**TASK DESCRIPTION**. When you reach the line containing "The image size is (1012, 520).", begin copying exactly, and keep going through the last line of the records below, copying nothing before it.
▽
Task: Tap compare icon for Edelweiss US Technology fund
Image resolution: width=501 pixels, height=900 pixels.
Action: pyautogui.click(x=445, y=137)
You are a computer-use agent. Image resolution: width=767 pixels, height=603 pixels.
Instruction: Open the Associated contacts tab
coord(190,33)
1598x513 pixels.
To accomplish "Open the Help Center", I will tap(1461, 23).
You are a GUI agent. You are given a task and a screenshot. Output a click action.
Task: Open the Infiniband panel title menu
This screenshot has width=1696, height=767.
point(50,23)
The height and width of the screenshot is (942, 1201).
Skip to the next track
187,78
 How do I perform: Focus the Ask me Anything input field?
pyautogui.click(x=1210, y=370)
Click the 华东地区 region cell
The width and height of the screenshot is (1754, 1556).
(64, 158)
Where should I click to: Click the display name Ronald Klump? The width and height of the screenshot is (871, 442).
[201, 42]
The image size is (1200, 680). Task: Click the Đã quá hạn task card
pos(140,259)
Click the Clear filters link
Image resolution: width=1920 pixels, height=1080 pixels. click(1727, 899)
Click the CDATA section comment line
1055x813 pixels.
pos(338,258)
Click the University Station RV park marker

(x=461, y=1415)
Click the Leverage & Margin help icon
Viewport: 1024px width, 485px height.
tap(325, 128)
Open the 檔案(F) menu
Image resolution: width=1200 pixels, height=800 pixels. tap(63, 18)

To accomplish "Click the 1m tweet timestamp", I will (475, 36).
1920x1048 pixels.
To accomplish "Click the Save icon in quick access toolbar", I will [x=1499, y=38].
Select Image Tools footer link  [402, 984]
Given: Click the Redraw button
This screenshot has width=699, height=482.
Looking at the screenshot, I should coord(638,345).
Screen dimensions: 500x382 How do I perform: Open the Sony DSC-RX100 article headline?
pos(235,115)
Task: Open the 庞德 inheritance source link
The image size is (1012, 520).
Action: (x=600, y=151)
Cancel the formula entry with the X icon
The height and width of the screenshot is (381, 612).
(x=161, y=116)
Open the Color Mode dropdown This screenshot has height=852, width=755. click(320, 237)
△
**RESPONSE TO THIS EXERCISE**.
The image size is (1012, 520).
Action: (x=600, y=151)
Cancel the formula entry with the X icon
The height and width of the screenshot is (381, 612).
(x=161, y=116)
Open the Color Mode dropdown This screenshot has height=852, width=755. click(320, 237)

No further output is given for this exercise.